Welcome back to “Doggerel,” where I discuss words and phrases that are misused, abused, or just plain meaningless.

This phrase and its variants strike a chord of incredulity when I read them, especially if they show up late in an argument, after several points are raised and rebutted. Presumably someone who devoted that much time and passion to arguing over an issue would be greatly interested in swaying people towards their firmly-held position.

Then the cynicism I’ve built up over my years of being an internet skeptic sink in: Trolls. The particular variation I’m speaking of are those who argue a position not because they believe it, but because they enjoy angering and frustrating people who hold a contrary position, often with deliberately and transparently fallacious arguments. They avoid changing their position or making any sort of concession a sincere person might make in the face of good arguments to amplify the frustration.

Less cynically, it harkens to my own soft-sell vague spirituality phase of my life, when confrontation was discouraged and “negative.” It dipped in postmodernism, since being right wasn’t considered a part of being happy or prosperous.

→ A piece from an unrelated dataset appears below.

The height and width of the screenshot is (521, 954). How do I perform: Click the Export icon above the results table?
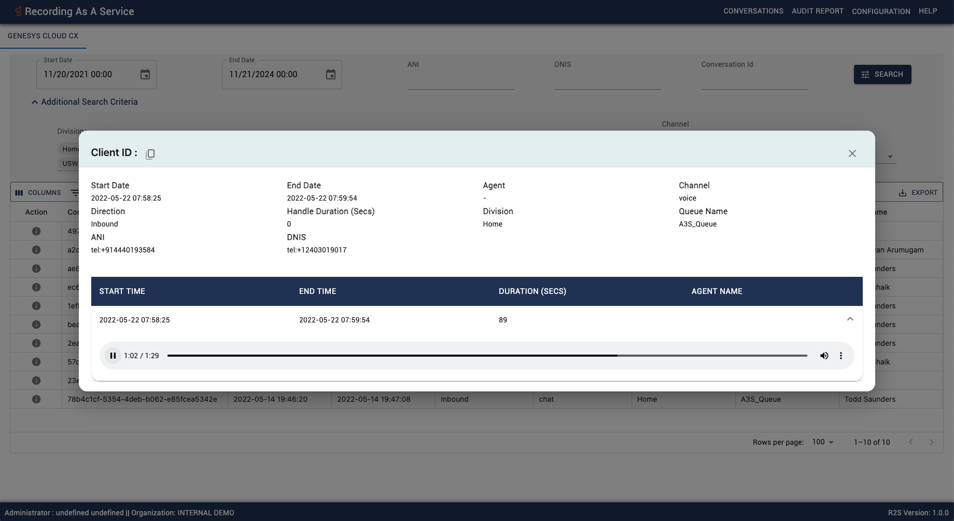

Phrases like that were used in attempts to move the argument towards a non-judgmental brainstorming session where any idea was welcome. The problem is that brainstorming is a beginning for generating a large pool of ideas to test, not a place where you want to remain. Finding good ideas means sorting them out from all the bad ones. This means you have to be willing to criticize an idea that looks bad or defend an idea that you think looks good and argue convincingly in either case.

Advice to my opponents: If you don’t like having your position criticized, think twice before asserting it. It’s better to bow out or remain silent than to grow indignant because you didn’t expect opposition. It gets worse if you carry on an extended argument and then claim that you weren’t arguing toward the purpose of argument, namely convincing other people. In the age of the internet, where insincere trolls arguing for the lulz are a dime a dozen, don’t use an escape clause that so easily depicts you as one of them.